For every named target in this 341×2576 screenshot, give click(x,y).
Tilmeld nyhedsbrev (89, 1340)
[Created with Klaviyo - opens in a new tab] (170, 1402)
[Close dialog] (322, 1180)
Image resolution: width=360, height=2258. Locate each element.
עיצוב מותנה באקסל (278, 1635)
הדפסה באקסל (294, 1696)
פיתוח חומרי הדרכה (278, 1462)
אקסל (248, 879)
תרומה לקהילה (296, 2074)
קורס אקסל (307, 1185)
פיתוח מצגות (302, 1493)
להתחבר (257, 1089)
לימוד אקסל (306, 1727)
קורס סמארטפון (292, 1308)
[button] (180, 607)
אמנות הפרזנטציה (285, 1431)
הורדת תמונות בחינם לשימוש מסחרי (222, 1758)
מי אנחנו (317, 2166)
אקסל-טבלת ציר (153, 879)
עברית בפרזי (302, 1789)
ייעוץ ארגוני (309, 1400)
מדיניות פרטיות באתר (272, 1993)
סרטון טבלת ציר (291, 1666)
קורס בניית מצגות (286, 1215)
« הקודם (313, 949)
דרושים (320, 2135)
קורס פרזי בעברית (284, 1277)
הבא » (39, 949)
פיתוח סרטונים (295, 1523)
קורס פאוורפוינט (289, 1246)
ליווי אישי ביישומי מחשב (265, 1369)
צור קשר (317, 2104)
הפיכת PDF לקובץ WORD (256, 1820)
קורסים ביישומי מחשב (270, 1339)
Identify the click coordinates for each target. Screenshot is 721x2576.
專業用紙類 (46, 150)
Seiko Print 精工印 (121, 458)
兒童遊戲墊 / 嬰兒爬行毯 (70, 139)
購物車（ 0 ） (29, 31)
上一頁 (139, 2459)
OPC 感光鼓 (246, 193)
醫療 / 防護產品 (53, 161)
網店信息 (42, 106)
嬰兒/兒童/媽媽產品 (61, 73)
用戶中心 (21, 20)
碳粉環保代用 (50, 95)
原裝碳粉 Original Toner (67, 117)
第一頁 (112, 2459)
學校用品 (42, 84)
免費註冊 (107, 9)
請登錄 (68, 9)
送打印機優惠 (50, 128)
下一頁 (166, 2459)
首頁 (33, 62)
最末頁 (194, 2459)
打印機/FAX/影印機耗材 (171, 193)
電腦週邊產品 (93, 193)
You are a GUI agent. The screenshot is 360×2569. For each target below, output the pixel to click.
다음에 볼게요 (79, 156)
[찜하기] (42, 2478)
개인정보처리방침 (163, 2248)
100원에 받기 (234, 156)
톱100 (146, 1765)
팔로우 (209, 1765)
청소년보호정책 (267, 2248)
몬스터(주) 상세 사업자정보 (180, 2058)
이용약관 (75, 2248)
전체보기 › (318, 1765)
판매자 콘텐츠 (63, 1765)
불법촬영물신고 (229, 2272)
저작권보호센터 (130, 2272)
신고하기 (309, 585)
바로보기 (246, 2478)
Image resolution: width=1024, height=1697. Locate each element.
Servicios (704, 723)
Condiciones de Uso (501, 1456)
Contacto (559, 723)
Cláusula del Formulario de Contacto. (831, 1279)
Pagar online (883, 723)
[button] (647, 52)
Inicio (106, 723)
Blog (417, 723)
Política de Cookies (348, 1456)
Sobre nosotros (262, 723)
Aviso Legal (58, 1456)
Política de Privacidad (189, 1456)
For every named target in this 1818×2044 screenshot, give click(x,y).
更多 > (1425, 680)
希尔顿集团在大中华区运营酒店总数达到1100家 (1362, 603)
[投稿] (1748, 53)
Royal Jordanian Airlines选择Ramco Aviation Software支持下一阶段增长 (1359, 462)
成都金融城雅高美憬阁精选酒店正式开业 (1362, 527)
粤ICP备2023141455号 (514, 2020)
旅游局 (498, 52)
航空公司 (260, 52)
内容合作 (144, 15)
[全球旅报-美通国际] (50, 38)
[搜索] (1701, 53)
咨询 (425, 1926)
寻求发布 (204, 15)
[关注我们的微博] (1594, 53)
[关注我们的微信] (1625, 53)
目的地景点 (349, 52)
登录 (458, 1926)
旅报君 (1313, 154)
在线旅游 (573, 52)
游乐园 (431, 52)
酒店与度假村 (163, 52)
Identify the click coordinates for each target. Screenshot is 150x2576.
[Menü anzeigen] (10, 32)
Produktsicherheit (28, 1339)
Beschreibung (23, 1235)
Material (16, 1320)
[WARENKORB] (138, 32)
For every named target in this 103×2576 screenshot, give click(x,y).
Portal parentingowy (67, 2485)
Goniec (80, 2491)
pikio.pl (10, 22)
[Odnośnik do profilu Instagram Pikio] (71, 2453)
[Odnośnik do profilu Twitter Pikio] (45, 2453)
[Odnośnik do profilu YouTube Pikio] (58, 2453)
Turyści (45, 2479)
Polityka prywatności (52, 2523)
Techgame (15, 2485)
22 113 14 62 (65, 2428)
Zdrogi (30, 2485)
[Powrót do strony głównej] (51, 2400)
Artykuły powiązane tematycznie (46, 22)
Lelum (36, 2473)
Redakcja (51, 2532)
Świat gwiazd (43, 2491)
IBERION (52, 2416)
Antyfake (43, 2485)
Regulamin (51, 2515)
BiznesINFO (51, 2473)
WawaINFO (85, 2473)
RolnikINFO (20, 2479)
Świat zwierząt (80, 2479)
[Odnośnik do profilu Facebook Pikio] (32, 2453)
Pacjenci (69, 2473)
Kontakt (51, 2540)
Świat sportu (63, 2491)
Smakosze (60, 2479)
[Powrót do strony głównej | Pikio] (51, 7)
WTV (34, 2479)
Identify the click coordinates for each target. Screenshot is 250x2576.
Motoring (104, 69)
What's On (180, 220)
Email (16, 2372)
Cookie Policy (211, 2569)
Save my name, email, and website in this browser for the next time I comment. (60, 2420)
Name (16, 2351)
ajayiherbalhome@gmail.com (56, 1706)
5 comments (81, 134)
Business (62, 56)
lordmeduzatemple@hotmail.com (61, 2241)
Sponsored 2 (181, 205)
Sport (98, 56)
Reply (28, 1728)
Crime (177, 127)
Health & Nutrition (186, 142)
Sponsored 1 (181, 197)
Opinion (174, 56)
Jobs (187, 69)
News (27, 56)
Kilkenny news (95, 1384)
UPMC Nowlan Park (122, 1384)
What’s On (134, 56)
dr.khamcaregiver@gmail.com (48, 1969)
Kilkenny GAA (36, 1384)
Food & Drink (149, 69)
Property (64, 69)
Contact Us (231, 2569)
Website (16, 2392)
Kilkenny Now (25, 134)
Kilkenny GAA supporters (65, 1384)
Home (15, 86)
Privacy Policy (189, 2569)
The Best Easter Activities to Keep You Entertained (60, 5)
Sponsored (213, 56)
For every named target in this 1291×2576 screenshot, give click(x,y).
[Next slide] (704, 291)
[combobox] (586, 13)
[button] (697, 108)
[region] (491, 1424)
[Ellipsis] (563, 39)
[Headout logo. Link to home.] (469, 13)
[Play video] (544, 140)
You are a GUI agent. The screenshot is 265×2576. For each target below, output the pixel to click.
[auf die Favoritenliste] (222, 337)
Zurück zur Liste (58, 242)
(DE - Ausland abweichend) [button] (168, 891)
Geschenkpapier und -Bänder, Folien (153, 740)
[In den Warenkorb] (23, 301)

-------

• Exercise objective:
All lines containing "gmail" in the material above should appear in your reply, copied exactly.

• Response to this exercise:
ajayiherbalhome@gmail.com (56, 1706)
dr.khamcaregiver@gmail.com (48, 1969)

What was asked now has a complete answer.